Financial & competing interests disclosure
F Salmon, K Grosios and H Petry are all employees of uniQure, Amsterdam, The Netherlands. Funding support for the preparation of the manuscript was provided by uniQure. The authors have no other relevant affiliations or financial involvement with any organization or entity with a financial interest in or financial conflict with the subject matter or materials discussed in the manuscript apart from those disclosed.
Writing assistance was provided by GK PharmaComm and funded by uniQure.
Key issues
Intramuscular administration of alipogene tiparvovec in lipoprotein lipase deficiency patients is well tolerated. The most frequent adverse events observed in the clinical trials were injection-associated local reactions that were directly related to the administration procedure and were resolved within a few days after injection.

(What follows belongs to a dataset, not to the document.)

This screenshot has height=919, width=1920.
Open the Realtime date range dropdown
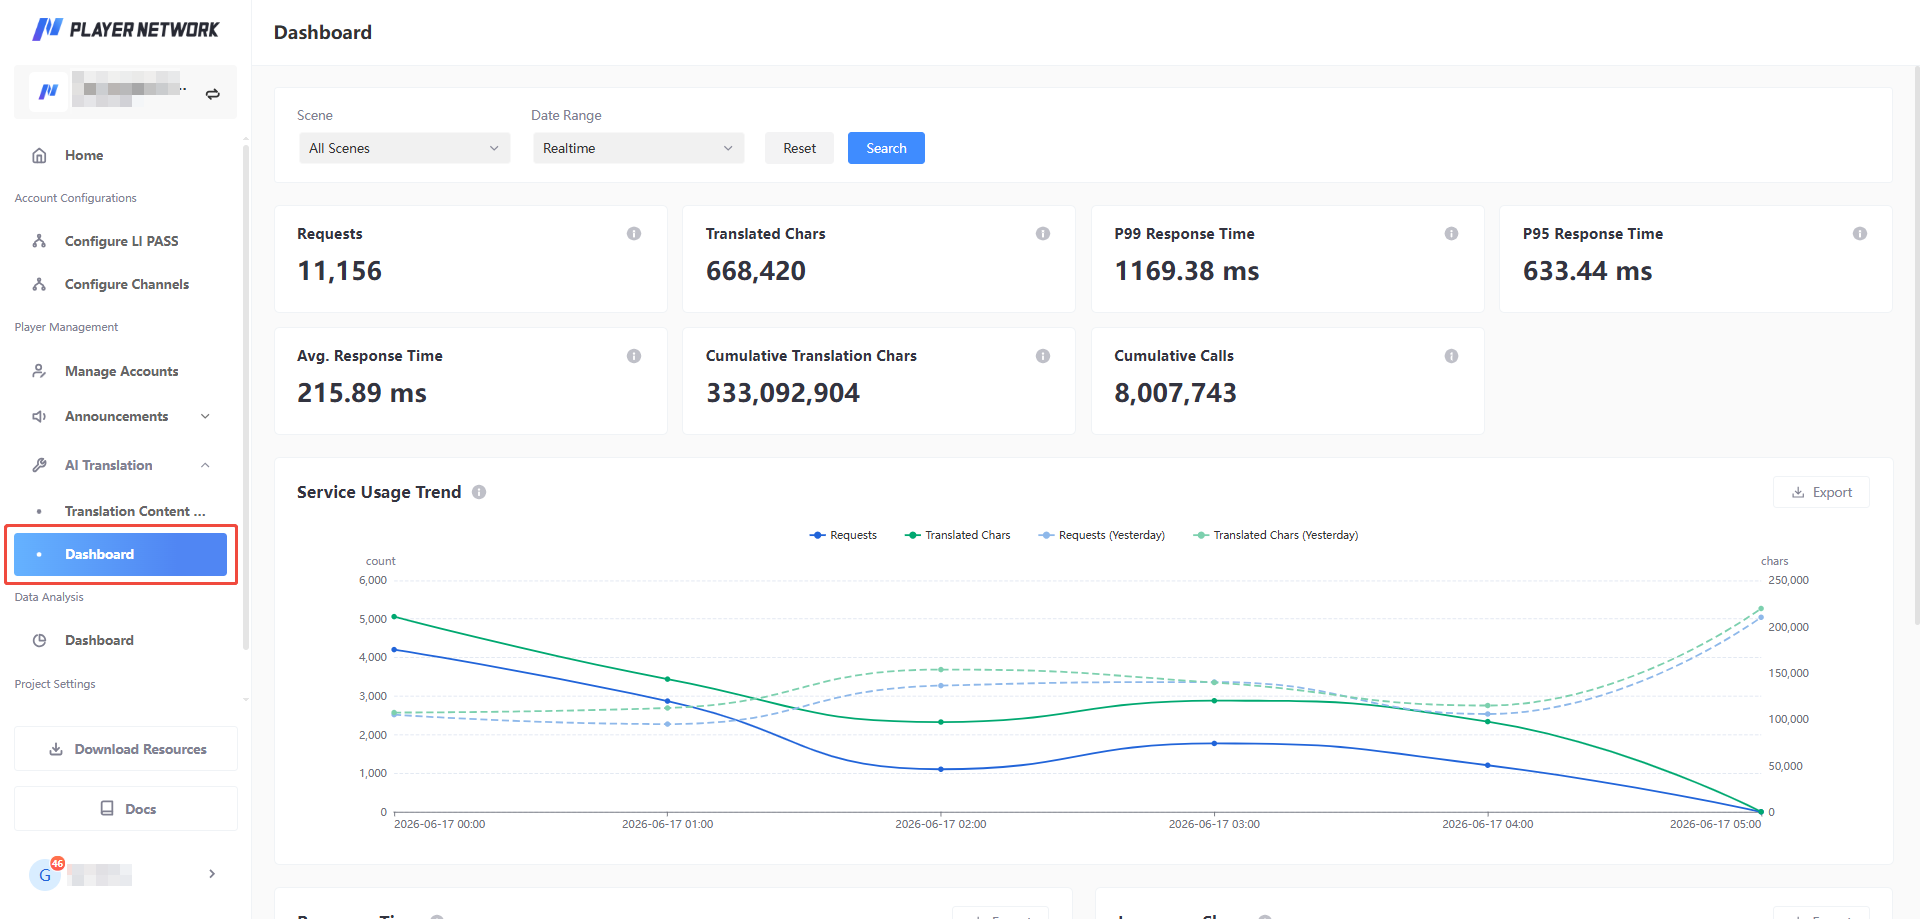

Innate immune responses are unlikely to cause major clinical concerns for adeno-associated virus gene therapy products.
Humoral responses and their impact on transgene expression are dependent on the particular vector used, route of administration and target organ.
Administration of alipogene tiparvovec to skeletal muscle is not associated with increase in markers of inflammatory response or tissues damage and while transient local and systemic immune responses were observed in some patients, transgene expression and clinical efficacy were maintained.
DNA integration analysis, preclinical studies and clinical experience to date demonstrate that no specific carcinogenic profile is associated with adeno-associated virus gene therapy products.